**Records for the exercise:**
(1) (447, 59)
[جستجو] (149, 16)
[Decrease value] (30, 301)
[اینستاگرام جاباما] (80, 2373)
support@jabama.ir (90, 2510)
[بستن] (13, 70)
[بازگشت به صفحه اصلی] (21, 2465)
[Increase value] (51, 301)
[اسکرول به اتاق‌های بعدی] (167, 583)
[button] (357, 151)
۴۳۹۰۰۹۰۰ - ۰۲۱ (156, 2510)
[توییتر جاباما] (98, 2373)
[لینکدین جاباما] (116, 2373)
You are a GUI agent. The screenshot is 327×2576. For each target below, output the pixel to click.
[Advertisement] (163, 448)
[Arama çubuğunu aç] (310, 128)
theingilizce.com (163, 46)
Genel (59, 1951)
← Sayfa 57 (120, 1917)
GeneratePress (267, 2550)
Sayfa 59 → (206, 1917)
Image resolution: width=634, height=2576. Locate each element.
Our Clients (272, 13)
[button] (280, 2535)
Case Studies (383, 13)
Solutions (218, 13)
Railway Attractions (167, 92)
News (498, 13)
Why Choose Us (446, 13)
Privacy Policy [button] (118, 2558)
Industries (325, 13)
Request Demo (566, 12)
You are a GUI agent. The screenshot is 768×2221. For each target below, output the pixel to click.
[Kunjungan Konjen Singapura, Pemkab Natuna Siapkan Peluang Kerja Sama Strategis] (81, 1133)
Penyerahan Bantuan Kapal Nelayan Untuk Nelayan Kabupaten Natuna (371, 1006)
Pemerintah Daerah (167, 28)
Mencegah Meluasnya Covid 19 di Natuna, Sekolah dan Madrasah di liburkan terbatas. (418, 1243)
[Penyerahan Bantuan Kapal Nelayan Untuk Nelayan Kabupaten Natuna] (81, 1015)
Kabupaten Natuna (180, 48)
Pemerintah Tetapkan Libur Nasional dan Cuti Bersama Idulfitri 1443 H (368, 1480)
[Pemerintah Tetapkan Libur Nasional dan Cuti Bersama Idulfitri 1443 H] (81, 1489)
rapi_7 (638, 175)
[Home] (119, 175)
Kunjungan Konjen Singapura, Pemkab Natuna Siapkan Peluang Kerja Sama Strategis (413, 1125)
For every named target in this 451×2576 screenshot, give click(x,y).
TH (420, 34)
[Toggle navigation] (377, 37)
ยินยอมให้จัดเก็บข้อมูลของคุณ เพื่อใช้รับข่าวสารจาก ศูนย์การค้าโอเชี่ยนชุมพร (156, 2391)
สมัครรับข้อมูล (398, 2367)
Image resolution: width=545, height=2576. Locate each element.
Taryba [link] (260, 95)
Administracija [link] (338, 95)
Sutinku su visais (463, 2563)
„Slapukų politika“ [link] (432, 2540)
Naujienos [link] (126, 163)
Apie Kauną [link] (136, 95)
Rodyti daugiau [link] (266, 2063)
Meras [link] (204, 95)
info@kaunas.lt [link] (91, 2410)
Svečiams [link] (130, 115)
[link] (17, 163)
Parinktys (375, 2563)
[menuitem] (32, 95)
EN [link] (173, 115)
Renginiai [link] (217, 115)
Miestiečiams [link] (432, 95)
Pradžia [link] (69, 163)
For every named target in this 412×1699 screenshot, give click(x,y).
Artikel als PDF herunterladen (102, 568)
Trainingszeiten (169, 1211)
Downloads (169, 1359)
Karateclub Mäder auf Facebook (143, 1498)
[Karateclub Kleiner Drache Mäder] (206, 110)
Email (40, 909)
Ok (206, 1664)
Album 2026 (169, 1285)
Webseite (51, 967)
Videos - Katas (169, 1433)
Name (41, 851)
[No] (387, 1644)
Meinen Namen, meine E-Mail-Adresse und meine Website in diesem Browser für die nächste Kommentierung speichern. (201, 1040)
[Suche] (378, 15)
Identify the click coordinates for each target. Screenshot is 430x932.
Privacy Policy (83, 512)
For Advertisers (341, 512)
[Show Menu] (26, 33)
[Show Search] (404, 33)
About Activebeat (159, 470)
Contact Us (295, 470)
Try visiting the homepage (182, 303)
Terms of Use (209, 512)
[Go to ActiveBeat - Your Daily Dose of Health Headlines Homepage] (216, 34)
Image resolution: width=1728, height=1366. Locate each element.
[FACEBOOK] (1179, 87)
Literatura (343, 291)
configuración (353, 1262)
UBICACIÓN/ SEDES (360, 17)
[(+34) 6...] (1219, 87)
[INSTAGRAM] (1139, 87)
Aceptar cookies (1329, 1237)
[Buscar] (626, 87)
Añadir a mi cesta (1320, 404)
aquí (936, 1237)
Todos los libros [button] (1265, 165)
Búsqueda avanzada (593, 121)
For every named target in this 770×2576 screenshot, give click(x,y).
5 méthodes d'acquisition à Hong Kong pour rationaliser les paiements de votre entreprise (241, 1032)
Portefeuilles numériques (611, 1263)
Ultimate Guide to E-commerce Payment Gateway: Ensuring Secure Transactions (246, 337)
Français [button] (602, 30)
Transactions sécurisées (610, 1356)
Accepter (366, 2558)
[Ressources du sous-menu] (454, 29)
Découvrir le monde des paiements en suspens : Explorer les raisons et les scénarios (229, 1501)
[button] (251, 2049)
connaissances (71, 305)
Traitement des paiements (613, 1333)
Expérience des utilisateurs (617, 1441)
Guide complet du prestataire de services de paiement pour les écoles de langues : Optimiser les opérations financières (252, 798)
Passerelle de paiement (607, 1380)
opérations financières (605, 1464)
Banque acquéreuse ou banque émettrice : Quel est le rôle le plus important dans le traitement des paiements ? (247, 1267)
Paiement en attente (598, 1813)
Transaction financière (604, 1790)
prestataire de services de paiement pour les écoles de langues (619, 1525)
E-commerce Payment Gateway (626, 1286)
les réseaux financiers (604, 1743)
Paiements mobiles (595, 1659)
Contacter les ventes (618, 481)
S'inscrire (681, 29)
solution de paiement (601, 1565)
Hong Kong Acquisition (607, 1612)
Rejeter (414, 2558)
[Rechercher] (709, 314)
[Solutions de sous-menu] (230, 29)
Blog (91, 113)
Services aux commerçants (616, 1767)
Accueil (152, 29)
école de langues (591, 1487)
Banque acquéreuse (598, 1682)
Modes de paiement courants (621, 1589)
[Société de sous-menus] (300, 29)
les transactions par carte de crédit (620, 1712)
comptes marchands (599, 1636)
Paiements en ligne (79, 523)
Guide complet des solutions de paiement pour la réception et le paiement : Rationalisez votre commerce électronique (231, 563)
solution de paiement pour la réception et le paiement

**What the task asks:**
Reproduce verbatim the lines above, from the line with "۴۳۹۰۰۹۰۰ - ۰۲۱ (156, 2510)" through the line with "Sayfa 59 → (206, 1917)".

**Output of the exercise:**
۴۳۹۰۰۹۰۰ - ۰۲۱ (156, 2510)
[توییتر جاباما] (98, 2373)
[لینکدین جاباما] (116, 2373)
You are a GUI agent. The screenshot is 327×2576. For each target below, output the pixel to click.
[Advertisement] (163, 448)
[Arama çubuğunu aç] (310, 128)
theingilizce.com (163, 46)
Genel (59, 1951)
← Sayfa 57 (120, 1917)
GeneratePress (267, 2550)
Sayfa 59 → (206, 1917)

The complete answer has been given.